19. It is essential to state here that while so stating the Court
adverted to the issue whether there had been due consideration of the case
of the petitioner by the Government. The Court took note of the fact that
earlier on the Court had directed the Government to reconsider the cases
for premature release of all life convicts who had approached the Court.
The Court took note of the fact that the Government had constituted a
Review Committee consisting of certain members, and enumerated the
guidelines issued earlier to form the basis on which a convict can be
released prematurely. The said guidelines read as under:-
“This Court also issued certain guidelines as to the basis on which a
convict can be released prematurely and they are as under:
“(i) Whether the offence is an individual act of crime without affecting
the society at large.
(ii) Whether there is any chance of future recurrence of committing crime.
(iii) Whether the convict has lost his potentiality in committing crime.
(iv) Whether there is any fruitful purpose of confining this convict any
more.
(v) Socio-economic condition of the convict’s family.”
20. The Court analysed the reasons given by the Review Committee and
opined that the reasons given by the Government are palpably irrelevant or
devoid of substance and accordingly remitted the matter to the Government
again for examination in the light of what has been stated by the Court.
21. In Mohd. Munna (supra) a two-Judge Bench was dealing with a Writ
Petition wherein the prayer was made for issuance of a writ of habeas
corpus to set the petitioner at liberty on the ground that he had remained
in detention for more than 21 years. It was contended that the length of
the duration of imprisonment for life is equivalent to 20 years’
imprisonment and that too subject to further remission admissible under
law. The two-Judge Bench referred to various provisions of IPC, earlier
decisions in the field including K.M. Nanavati v. State of Maharashtra[14]

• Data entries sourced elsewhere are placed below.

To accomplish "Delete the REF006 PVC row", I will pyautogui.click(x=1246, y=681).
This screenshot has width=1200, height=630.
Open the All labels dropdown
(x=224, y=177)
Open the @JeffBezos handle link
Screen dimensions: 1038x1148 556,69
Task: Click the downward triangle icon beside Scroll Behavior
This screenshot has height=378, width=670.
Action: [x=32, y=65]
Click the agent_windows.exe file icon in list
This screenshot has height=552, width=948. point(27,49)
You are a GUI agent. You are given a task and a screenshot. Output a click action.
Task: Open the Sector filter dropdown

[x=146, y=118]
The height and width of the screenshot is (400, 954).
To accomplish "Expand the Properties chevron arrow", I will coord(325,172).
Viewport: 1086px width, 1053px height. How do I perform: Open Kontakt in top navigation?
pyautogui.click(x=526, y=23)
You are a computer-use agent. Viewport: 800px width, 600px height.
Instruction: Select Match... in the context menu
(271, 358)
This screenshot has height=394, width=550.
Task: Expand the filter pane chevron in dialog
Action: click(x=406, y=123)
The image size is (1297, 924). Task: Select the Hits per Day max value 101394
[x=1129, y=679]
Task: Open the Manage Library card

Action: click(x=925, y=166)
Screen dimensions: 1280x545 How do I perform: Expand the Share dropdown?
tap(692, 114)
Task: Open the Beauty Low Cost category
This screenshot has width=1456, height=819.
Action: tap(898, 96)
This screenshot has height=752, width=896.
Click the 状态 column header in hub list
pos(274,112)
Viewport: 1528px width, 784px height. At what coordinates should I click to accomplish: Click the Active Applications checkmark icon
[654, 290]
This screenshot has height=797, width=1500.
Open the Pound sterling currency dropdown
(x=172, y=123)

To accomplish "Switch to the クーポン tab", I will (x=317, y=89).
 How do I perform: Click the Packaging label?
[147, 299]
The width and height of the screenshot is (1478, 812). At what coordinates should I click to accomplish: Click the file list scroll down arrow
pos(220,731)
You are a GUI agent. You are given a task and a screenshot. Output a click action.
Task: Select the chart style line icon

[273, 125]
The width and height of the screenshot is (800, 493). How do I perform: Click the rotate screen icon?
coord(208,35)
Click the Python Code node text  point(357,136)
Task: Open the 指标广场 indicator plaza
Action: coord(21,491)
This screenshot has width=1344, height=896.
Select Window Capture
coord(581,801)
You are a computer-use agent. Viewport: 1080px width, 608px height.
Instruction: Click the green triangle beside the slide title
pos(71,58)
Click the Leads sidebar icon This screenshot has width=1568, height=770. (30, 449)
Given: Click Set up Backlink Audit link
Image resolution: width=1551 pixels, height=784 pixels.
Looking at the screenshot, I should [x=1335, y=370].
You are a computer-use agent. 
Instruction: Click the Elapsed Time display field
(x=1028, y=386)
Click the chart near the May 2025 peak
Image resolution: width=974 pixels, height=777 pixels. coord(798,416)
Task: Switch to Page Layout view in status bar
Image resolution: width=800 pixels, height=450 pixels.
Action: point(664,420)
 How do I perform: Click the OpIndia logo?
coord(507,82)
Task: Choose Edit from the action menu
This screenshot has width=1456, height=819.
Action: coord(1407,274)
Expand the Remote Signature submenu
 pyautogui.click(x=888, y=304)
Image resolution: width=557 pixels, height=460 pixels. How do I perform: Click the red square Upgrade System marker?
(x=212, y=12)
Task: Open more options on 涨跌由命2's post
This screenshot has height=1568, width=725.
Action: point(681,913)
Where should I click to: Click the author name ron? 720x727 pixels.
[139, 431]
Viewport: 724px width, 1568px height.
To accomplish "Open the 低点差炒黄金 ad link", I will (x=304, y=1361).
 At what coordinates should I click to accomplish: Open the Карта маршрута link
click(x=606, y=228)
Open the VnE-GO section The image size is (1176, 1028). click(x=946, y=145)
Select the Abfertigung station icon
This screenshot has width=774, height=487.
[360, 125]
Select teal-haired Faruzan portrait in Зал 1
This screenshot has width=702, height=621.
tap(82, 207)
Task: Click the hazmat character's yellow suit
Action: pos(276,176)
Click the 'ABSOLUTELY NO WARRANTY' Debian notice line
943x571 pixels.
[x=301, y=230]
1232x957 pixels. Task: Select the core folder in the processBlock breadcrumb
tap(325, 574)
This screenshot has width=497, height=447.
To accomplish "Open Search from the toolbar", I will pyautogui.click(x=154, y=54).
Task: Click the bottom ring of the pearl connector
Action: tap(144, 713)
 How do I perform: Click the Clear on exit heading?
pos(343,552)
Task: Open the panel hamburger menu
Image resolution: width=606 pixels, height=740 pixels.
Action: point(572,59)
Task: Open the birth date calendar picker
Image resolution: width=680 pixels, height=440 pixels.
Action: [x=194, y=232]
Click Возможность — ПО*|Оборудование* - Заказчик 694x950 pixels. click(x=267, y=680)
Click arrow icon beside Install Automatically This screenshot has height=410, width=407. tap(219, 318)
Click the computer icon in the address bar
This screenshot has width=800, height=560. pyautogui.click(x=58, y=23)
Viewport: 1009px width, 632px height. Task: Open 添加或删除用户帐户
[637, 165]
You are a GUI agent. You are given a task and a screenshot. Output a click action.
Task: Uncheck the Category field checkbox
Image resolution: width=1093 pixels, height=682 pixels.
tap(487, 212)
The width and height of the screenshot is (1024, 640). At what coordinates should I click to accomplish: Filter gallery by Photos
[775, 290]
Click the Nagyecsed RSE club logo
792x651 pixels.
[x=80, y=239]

and Kishori Lal v. Emperor[15] and the law laid down in Gopal Vinayak
Godse (supra) and held that:-
“The Prisons Rules are made under the Prisons Act and the Prisons Act by
itself does not confer any authority or power to commute or remit sentence.
It only provides for the regulation of the prisons and for the terms of the
prisoners confined therein. …”
The Court further observed that the petitioner was not entitled to be
released on any of the grounds urged in the writ petition so long as there
was no order of remission passed by the appropriate Government in his
favour.
22. In Maru Ram (supra) the constitutional validity of Section 433-A CrPC
which had been brought in the statute book in the year 1978 was called in
question. Section 433-A CrPC imposed restrictions on powers of remission or
commutation in certain cases. It stipulates that where a sentence of
imprisonment for life is imposed on conviction of a person for an offence
for which death is one of the punishments provided by laws, or where a
sentence of death imposed on a person has been commuted under Section 433
into one of imprisonment for life, such person shall not be released from
prison unless he has served at least fourteen years of imprisonment. The
majority in Maru Ram (supra) upheld the constitutional validity of the
provision. The Court distinguished the statutory exercise of power of
remission and exercise of power by the constitutional authorities under the
Constitution, that is, Articles 72 and 161. In that context, the Court
observed that the power which is the creature of the Code cannot be equated
with a high prerogative vested by the Constitution in the highest
functionaries of the Union and the States, for the source is different and
the substance is different. The Court observed that Section 433-A CrPC
cannot be invalidated as indirectly violative of Articles 72 and 161 of the
Constitution. Elaborating further, the majority spoke to the following
effect:-
“… Wide as the power of pardon, commutation and release (Articles 72 and
161) is, it cannot run riot; for no legal power can run unruly like John
Gilpin on the horse but must keep sensibly to a steady course. Here, we
come upon the second constitutional fundamental which underlies the
submissions of counsel. It is that all public power, including
constitutional power, shall never be exercisable arbitrarily or mala fide
and, ordinarily, guidelines for fair and equal execution are guarantors of
the valid play of power. …”
23. In Kehar Singh (supra) the Constitution Bench opined that the power
to pardon is a part of the constitutional scheme and it should be so
treated in the Indian Republic. The Court further observed that it is a
constitutional responsibility of great significance, to be exercised when
occasion arises in accordance with the discretion contemplated by the
context. It has also been held that the power to pardon rests on the advice
tendered by the Executive to the President who, subject to the provisions
of Article 74(1), must act in accordance with the advice. Dealing with
the justiciability of exercise of power under Article 72, the Court after
due deliberation ruled that the question as to the area of the President’s
power under Article 72 falls squarely within the judicial domain and can be
examined by the court by way of judicial review. In this context, the
larger Bench ruled thus:-
“… The manner of consideration of the petition lies within the discretion
of the President, and it is for him to decide how best he can acquaint
himself with all the information that is necessary for its proper and
effective disposal. The President may consider sufficient the information
furnished before him in the first instance or he may send for further
material relevant to the issues which he considers pertinent, and he may,
if he considers it will assist him in treating with the petition, give an
oral hearing to the parties. The matter lies entirely within his
discretion. As regards the considerations to be applied by the President to
the petition, we need say nothing more as the law in this behalf has
already been laid down by this Court in Maru Ram (supra).”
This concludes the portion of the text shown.